For instance, if an attacker sends a GET request to /cmd/;rm -rf /, it would delete all files in the system's root directory.
This vulnerability could lead to serious consequences, including data loss, system damage, or unauthorized access. Therefore, it is crucial to validate and sanitize all inputs that are used to construct system commands.
Steps
- Implement input validation to ensure that the 'command' parameter only contains allowed characters.
- Use a whitelist approach to validate the 'command' parameter, allowing only specific commands or characters.
- Sanitize the 'command' parameter by removing any special characters or escape sequences.
- Implement proper error handling to handle any potential errors during command execution.
- Consider using a secure alternative to executing system commands, such as using a library or framework function specifically designed for command execution.
- Regularly update and patch the dependencies used in the application to ensure any security vulnerabilities are addressed.
Compliant code
package main
import (
"os/exec"
"github.com/gin-gonic/gin"
"regexp"
)
func main() {
r := gin.Default()
r.GET("/cmd/:command", func(c *gin.Context) {
command := c.Param("command")
// Validate the 'command' parameter using a whitelist approach
matched, err := regexp.MatchString(`^[a-zA-Z0-9\\s]*$`, command)

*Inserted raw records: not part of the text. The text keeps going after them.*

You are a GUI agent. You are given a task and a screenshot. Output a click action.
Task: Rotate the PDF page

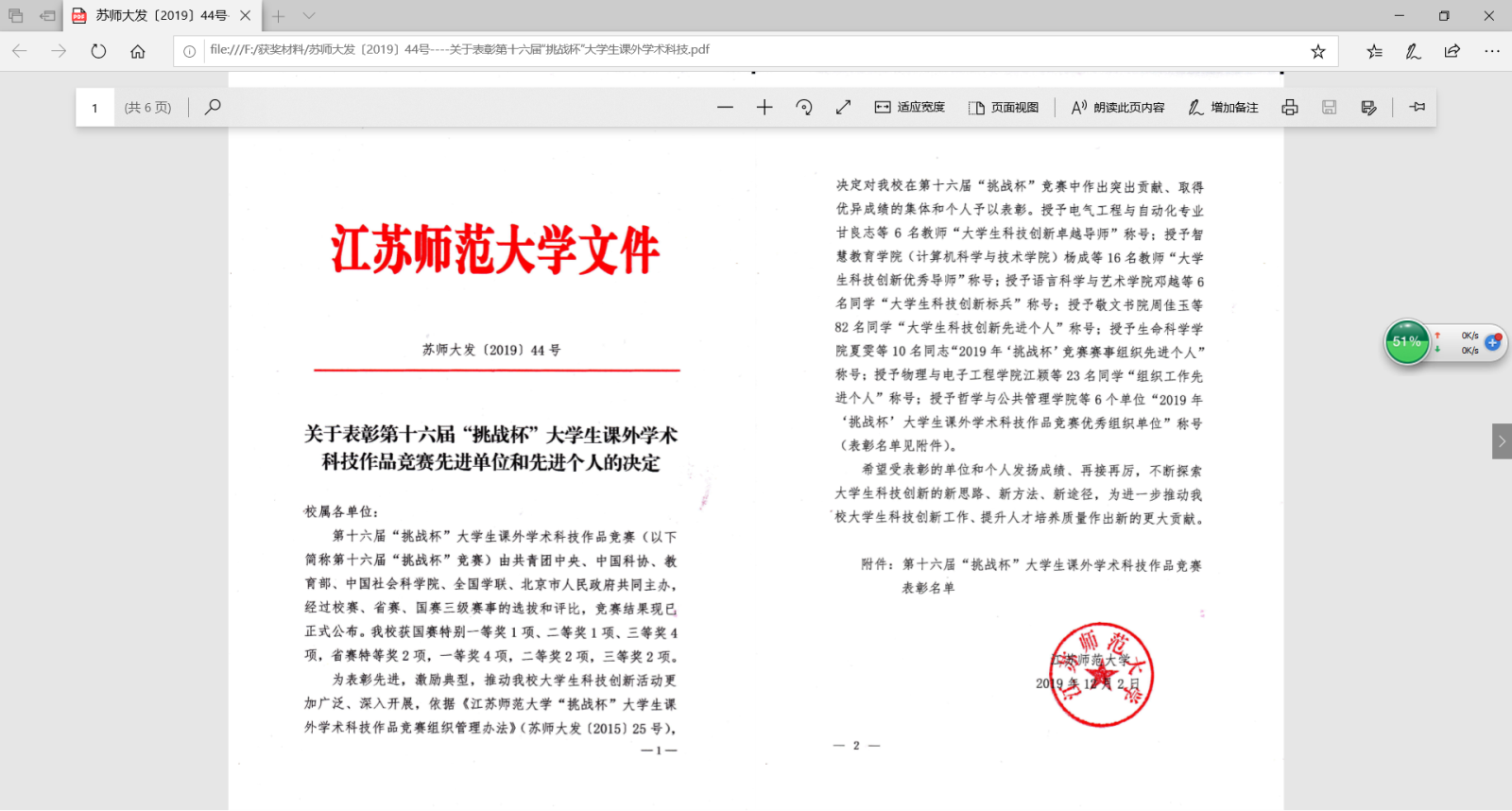[804, 108]
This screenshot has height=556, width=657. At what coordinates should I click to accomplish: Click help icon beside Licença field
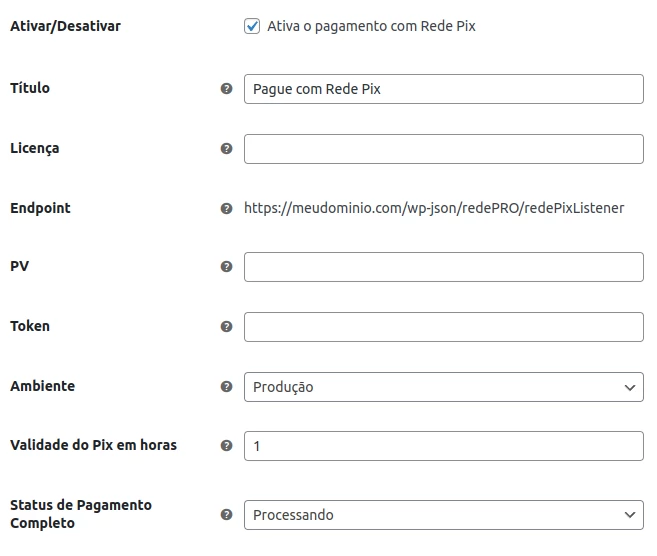(226, 149)
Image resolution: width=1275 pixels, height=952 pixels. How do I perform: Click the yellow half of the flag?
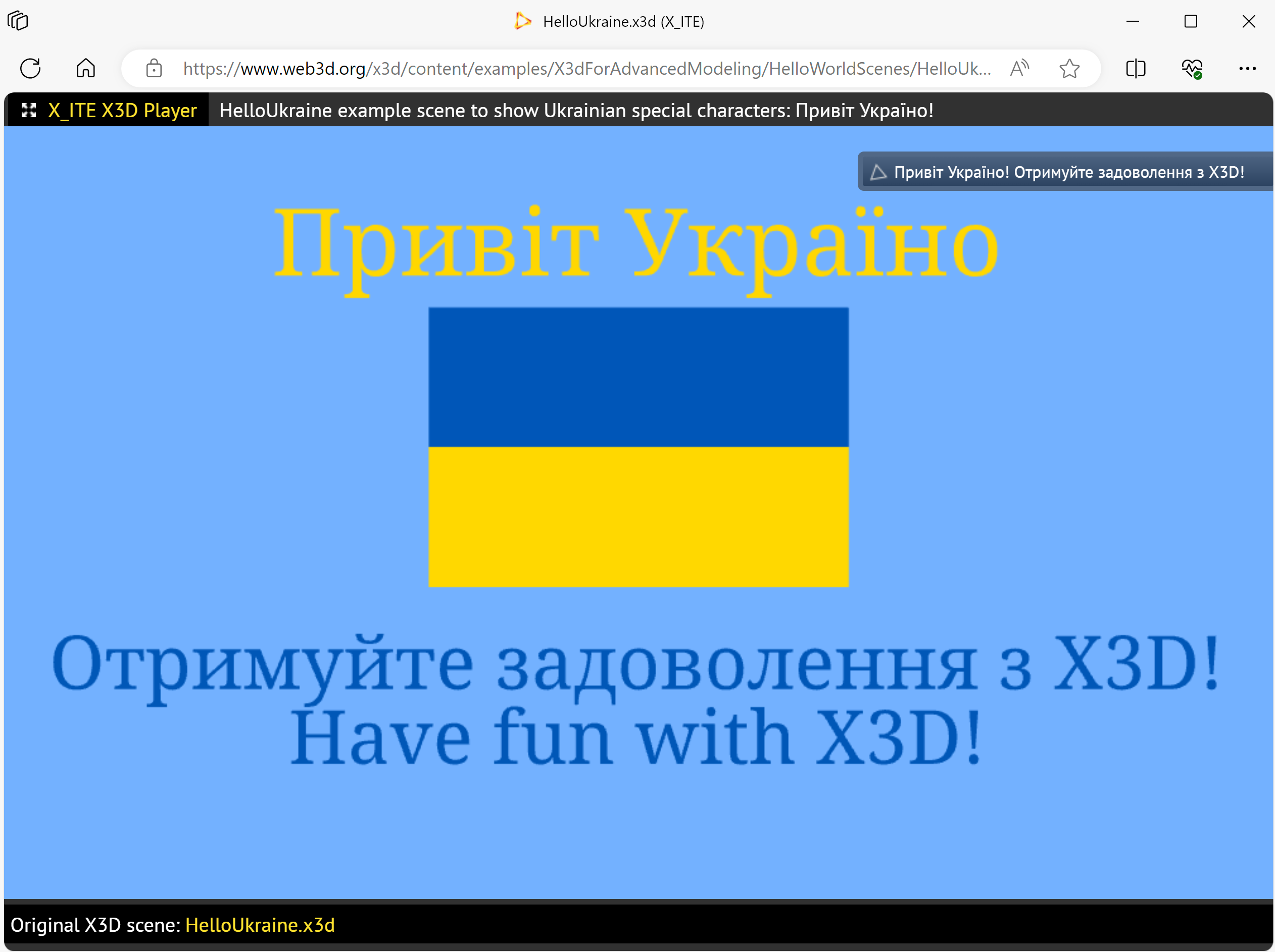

if err != nil || !matched {
c.JSON(400, gin.H{
"message": "Invalid command",
})
return
}
cmd := exec.Command(command)
output, err := cmd.Output()
if err != nil {
c.JSON(500, gin.H{
"message": err.Error(),
})
return
}
c.JSON(200, gin.H{
"message": string(output),
})
})
r.Run()
}
The updated code includes input validation for the 'command' parameter. This is done using a whitelist approach, where only specific characters are allowed in the command. The allowed characters are alphanumeric characters and spaces. This is achieved using a regular expression (^[a-zA-Z0-9\\s]*$), which matches any string that only contains these characters.
If the 'command' parameter contains any other characters, the server responds with a 400 status code and an "Invalid command" message. This prevents the execution of potentially harmful system commands.
The code also includes proper error handling. If there is an error during the execution of the command, the server responds with a 500 status code and the error message.
This approach significantly reduces the risk of command injection attacks. However, it is still recommended to use a secure alternative to executing system commands whenever possible. Regularly updating and patching the dependencies used in the application can also help ensure any security vulnerabilities are addressed.